Detalles del ejercicio
Reescribe todo el material sustituyendo "tab" por "window" y deja el resto sin cambios.

+++

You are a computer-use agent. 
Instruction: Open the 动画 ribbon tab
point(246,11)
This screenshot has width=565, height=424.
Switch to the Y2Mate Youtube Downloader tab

+++

Ejercicio resuelto
You are a computer-use agent. 
Instruction: Open the 动画 ribbon window
point(246,11)
This screenshot has width=565, height=424.
Switch to the Y2Mate Youtube Downloader window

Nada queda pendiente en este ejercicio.